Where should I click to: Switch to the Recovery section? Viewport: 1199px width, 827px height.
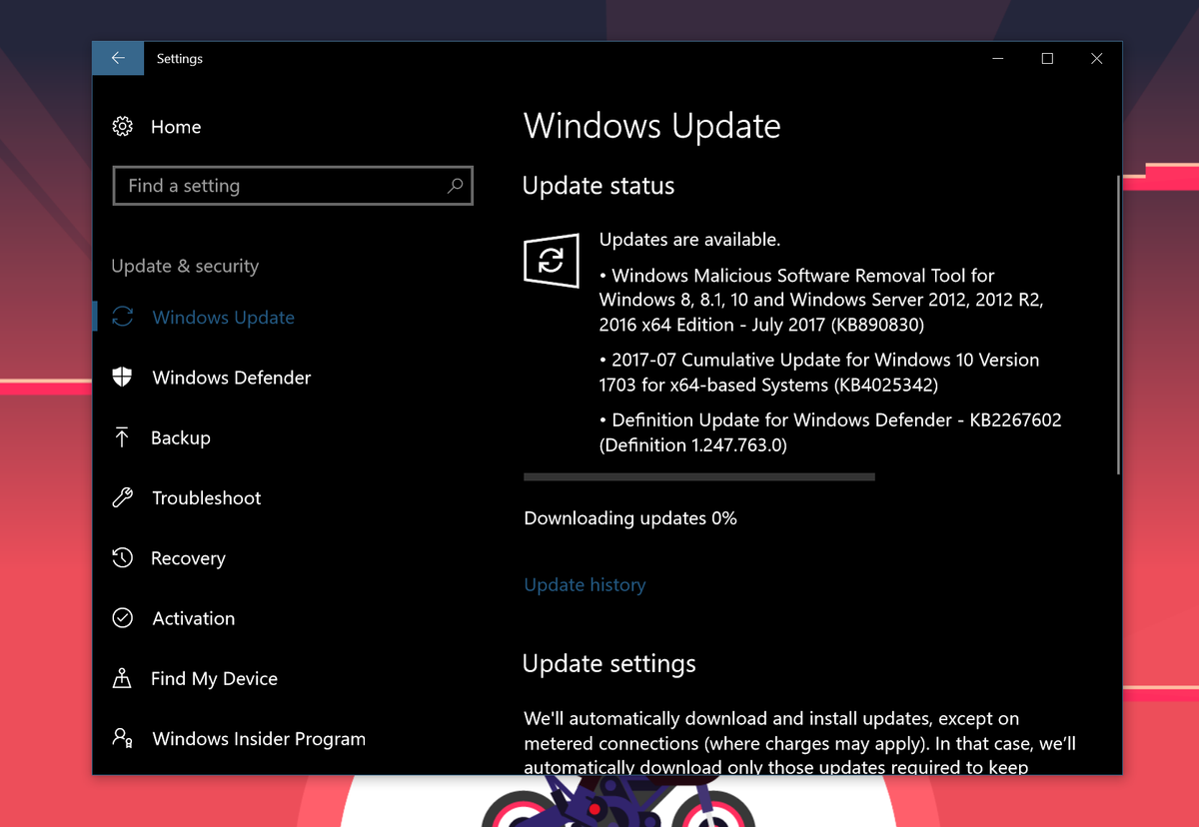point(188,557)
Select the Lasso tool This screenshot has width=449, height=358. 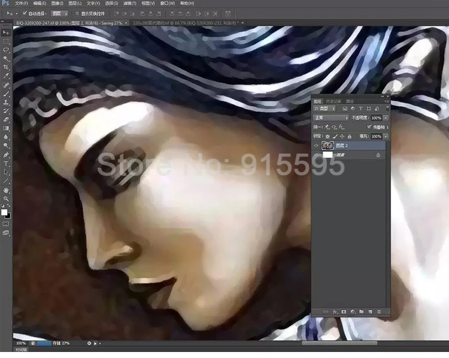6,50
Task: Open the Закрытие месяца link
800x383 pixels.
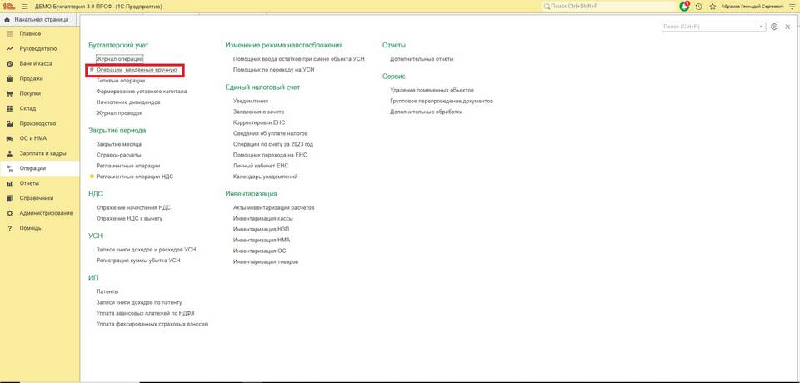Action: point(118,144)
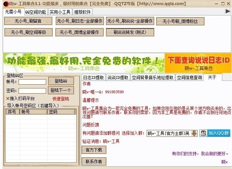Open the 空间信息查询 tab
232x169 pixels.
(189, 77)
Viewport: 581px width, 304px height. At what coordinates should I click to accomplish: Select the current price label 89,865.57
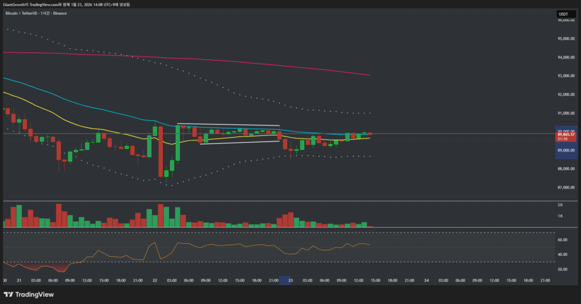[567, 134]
▬▬▬▬▬▬
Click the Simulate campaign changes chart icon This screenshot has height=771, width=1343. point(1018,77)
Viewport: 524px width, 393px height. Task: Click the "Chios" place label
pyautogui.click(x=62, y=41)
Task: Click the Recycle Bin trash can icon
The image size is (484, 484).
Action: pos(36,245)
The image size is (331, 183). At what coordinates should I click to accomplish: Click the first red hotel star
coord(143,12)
▬▬▬▬▬▬
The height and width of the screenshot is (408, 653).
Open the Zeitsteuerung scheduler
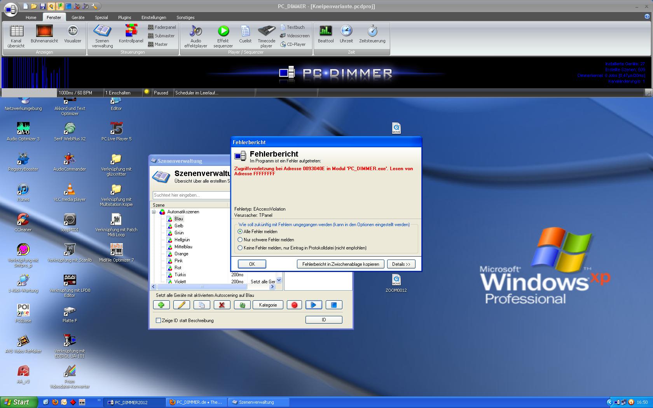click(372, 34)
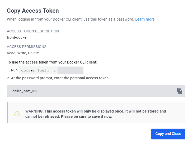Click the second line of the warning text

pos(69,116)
▬▬▬▬▬▬
[Exercise objective]
Copy out each line of the listing that holds the word "icon".

[Reply to the task]
Click the Simulate campaign changes chart icon This screenshot has height=771, width=1343. point(1018,77)
Task: Click the Recycle Bin trash can icon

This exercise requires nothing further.